Art, Science and Ethics: A Few Clarifications and More than a Few Complications

Date: 8 April 2016
Time: 3:00pm
Location: SymbioticA
Speaker: Pernille Leth-Espensen

This public seminar (the title of which is inspired by Bruno Latour) will discuss the relationship between art, science and ethics in the art-science field. Artworks in the art-science field employ scientific tools and many artists are also preoccupied with ethical questions. Does that entail that the boundaries between art, science and ethics are completely dissolved? Are the artworks interesting from a scientific perspective, and do they have to be? If the boundaries are dissolved does art then loose its autonomy and critical potential?
In order to discuss these questions this talk will first look at how the relation between art, science and ethics has developed through history. From Ancient Greece up to the end of the eighteenth century, the boundaries between art, technology, science, and ethics were less pronounced than they are today. However, during the nineteenth and twentieth centuries, science and technology, ethics, and art became polarized into separate domains. The past hundred years, however, there have been various attempts to liberate art from its autonomous position and make it part of life praxis, and the relation between art and politics and between art and ethics has thus been a hot topic in art theoretical discussions. This debate becomes even more pertinent when discussing art and science projects, because art is not only related to politics and ethics, but also to science. With the aid of the philosopher Jacques Rancière, this presentation will argue that the artworks in the art-science field are both autonomous and heteronomous. Most of the artworks occupy a paradoxical position where they are both involved in science, but at the same time from an autonomous position, and this paradox is one of the reasons why the artworks are so interesting.

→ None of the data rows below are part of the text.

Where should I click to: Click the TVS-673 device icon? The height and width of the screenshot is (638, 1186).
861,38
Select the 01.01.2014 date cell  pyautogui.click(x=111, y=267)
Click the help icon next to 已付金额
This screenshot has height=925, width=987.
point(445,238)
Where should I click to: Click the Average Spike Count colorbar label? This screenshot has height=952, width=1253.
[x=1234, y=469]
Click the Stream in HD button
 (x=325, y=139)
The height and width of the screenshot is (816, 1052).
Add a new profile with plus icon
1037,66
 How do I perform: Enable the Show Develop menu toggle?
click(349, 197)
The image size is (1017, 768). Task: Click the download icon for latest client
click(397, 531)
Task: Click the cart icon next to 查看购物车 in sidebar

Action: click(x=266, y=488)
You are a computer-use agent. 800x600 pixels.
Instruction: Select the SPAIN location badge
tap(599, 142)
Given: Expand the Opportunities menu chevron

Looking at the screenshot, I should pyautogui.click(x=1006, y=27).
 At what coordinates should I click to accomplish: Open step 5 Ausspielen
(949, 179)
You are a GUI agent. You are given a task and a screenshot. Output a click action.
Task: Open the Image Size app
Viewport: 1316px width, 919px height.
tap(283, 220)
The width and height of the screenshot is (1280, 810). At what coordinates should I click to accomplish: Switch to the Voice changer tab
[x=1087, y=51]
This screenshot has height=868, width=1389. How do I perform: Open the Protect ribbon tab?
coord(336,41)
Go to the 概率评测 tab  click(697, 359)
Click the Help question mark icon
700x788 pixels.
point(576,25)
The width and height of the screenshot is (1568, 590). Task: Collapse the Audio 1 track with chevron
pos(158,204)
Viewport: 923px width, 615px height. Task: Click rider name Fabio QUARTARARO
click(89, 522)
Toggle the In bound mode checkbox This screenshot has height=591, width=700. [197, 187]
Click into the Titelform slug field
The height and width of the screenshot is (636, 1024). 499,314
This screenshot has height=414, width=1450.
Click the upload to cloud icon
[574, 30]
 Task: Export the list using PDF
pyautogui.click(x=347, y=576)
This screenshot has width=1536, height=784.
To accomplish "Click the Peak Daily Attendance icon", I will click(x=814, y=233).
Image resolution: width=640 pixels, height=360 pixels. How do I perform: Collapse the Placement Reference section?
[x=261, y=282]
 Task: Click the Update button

Pernille Leth-Espensen is a postdoc fellow in Art History at The School of Communication and Culture, Aarhus University in Denmark. Pernille was a resident at SymbioticA in 2010, as a part of her PhD project, and in 2015 and 2016 as a part of her postdoc. She is funded by a Mads Øvlisen postdoctoral fellowship in art & bio- and natural sciences/technology from the Novo Nordisk Foundation, Denmark.

Public Talk with Marika Hellman: Biofilia - Base for Biological Arts

Date:18 March 2016
Time: 3:00pm-4:00pm
Location: SymbioticA
Speaker: Marika Hellman

Biofilia – Base for Biological Arts is a learning and research environment at the intersection of art, life sciences and technology. It offers a platform and infrastructure for trans-disciplinary research and education that aim at creating cultural discussion and innovation around the topics related to the manipulation of life and biological processes at a practical and theoretical level, including philosophical and ethical dimensions. Biofilia was launched in 2012 in close collaboration with SymbioticA.

Aalto Biofilia is unique in the world as it is the only fully equipped biological lab that is operated by an art school and based in an electrical engineering building. It offers un-paralleld research capacity for the growing field of biological art. The lab is equipped for hands-on research and creative experimentation and it provides the basic tools for molecular biology, tissue culture and engineering and microbiology.

This talk will concentrate presenting activities and opportunities of Biofilia and presenting some of the work done there or in collaboration in the past years.

Marika Hellman is currently working in Bioart laboratory Biofilia at Aalto University School of Arts, Design and Architecture in Finland as a laboratory manager. She graduated from Aalto University, School of Chemical Technology in the field of Applied Microbiology and she has been working several years in Biofilia and earlier mainly in research groups but also in industry.